--- INFORMATION PROVIDED ---

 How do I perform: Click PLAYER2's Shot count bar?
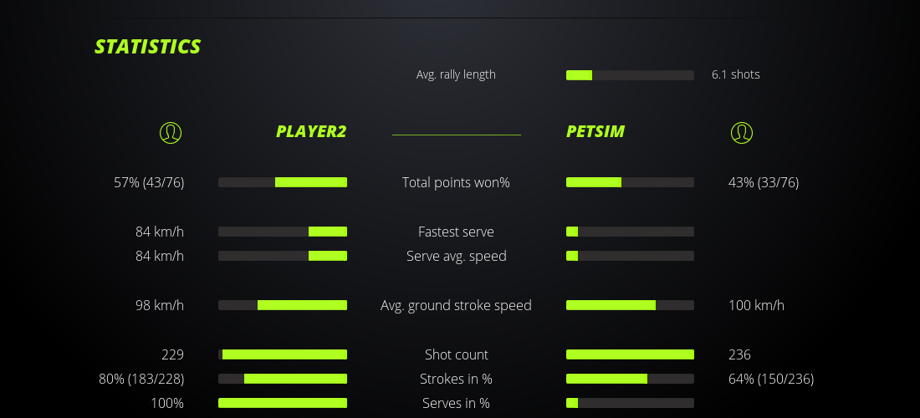(283, 354)
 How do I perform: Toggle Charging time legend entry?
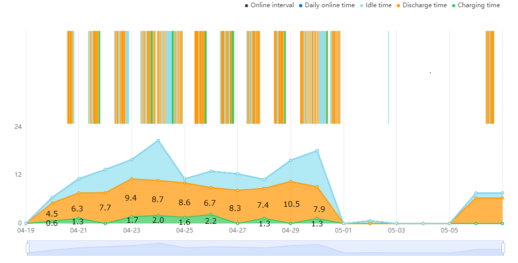click(x=476, y=5)
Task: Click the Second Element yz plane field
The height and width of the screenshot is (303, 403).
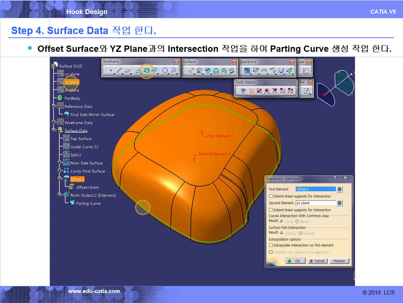Action: (315, 203)
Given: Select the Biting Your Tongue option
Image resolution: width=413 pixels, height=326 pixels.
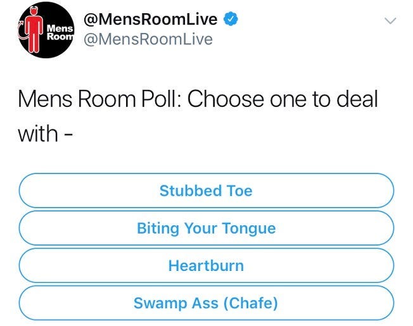Looking at the screenshot, I should 206,228.
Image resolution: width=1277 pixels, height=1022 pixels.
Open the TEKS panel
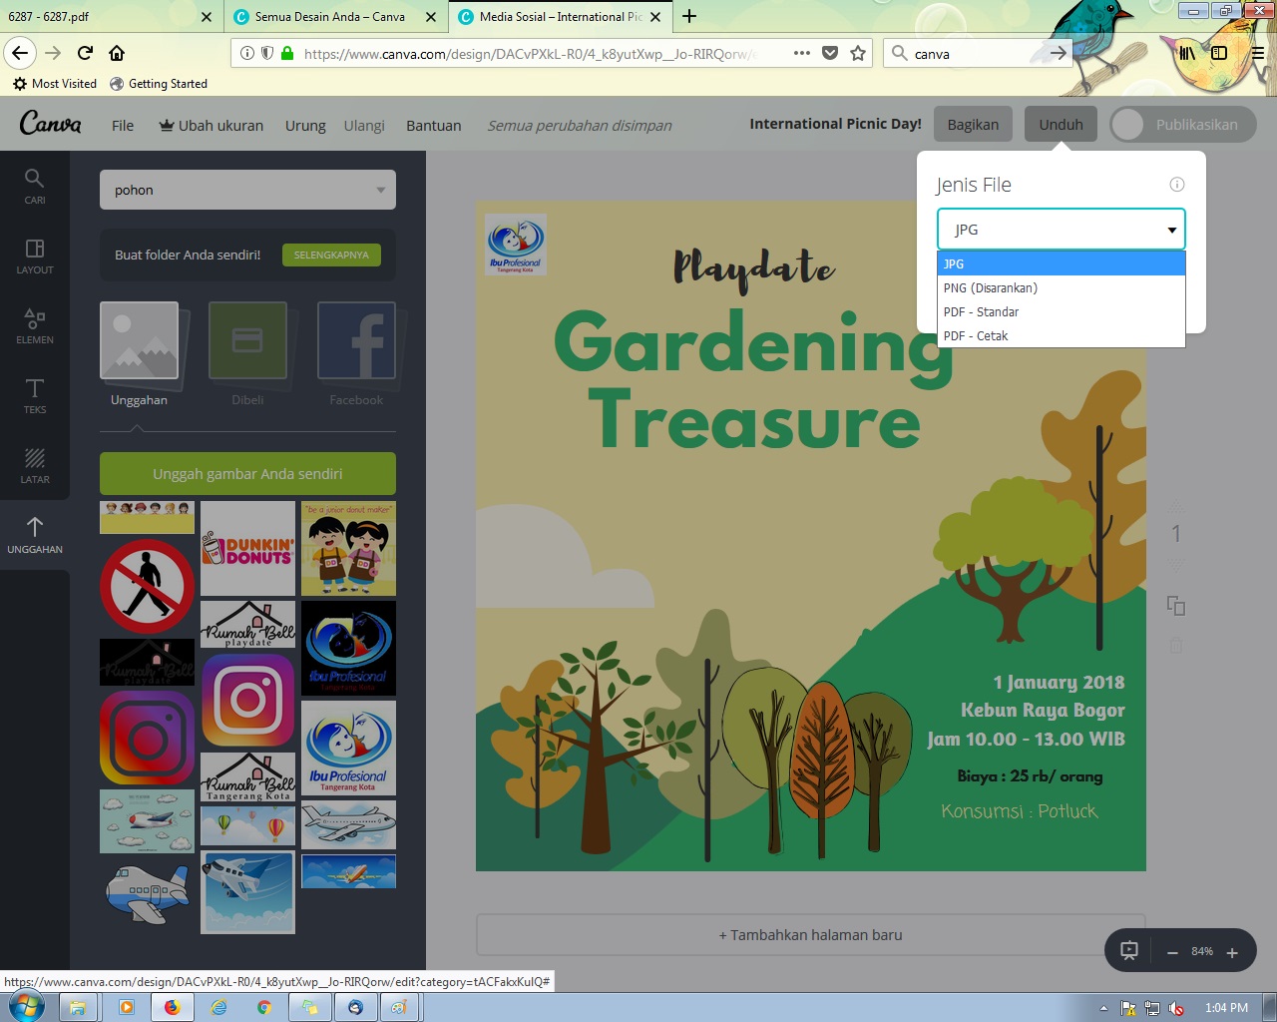[x=35, y=395]
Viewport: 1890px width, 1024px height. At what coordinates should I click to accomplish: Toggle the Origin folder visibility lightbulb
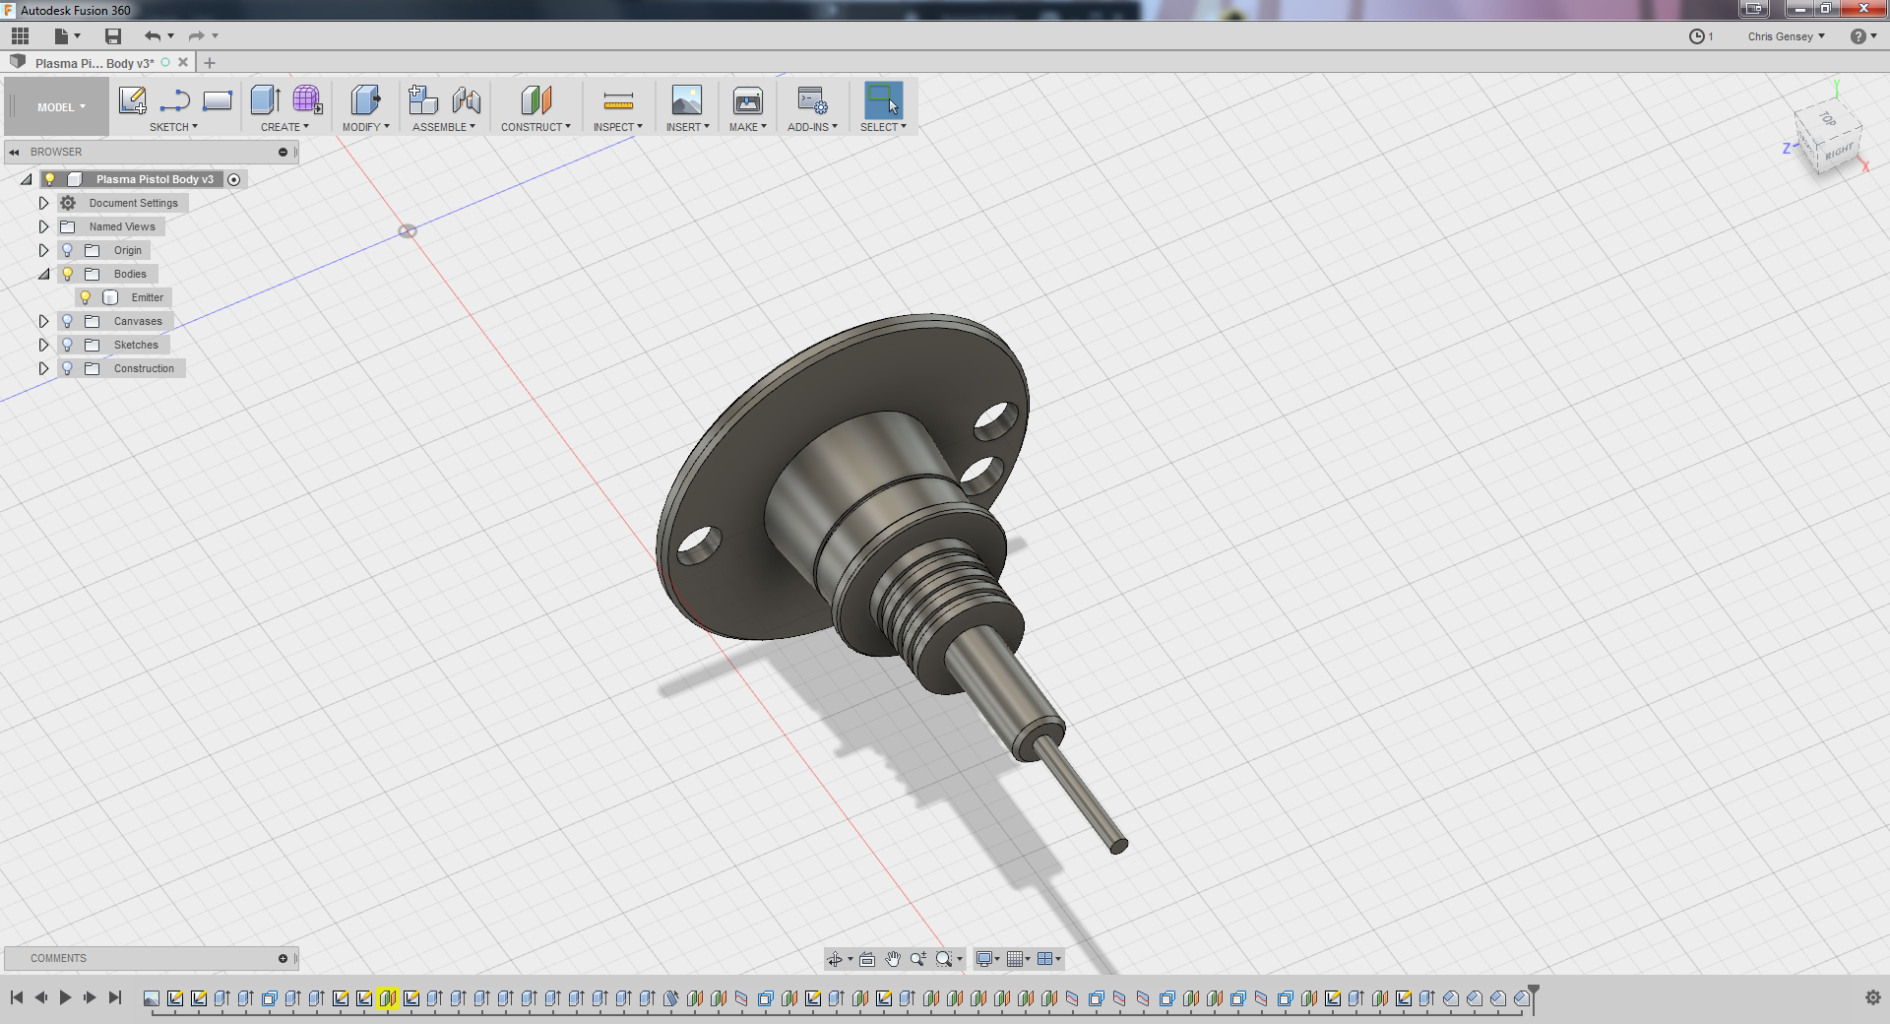pos(67,250)
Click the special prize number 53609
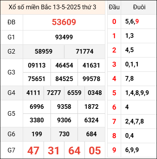Screen dimensions: 157x159 tap(64, 22)
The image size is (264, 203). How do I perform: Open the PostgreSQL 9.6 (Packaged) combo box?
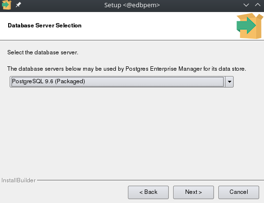(122, 82)
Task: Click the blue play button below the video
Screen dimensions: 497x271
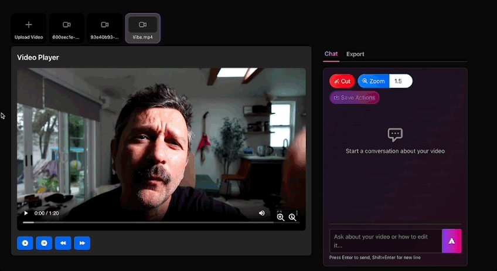Action: point(25,243)
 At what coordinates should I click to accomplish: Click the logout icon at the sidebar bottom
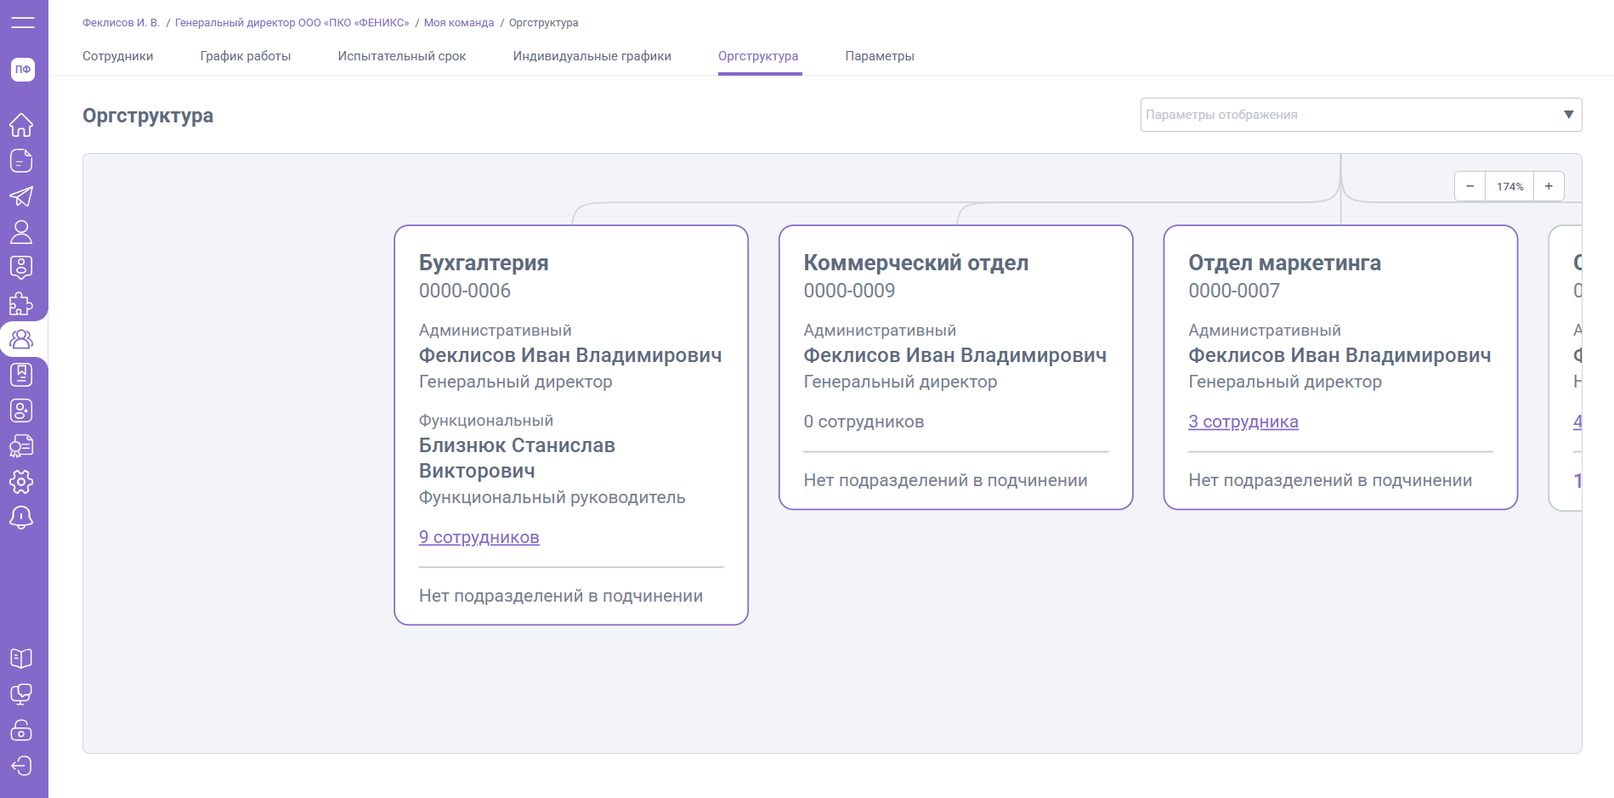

---

TASK GOAL |
Write out, word for word, the part of the listing above that opens with the line containing "Given: Select the Biting Your Tongue option" and closes with the line containing "[x=35, y=395]", leaving the pictures out.

ANSWER TO THIS EXERCISE |
Given: Select the Biting Your Tongue option
Image resolution: width=413 pixels, height=326 pixels.
Looking at the screenshot, I should 206,228.
Image resolution: width=1277 pixels, height=1022 pixels.
Open the TEKS panel
[x=35, y=395]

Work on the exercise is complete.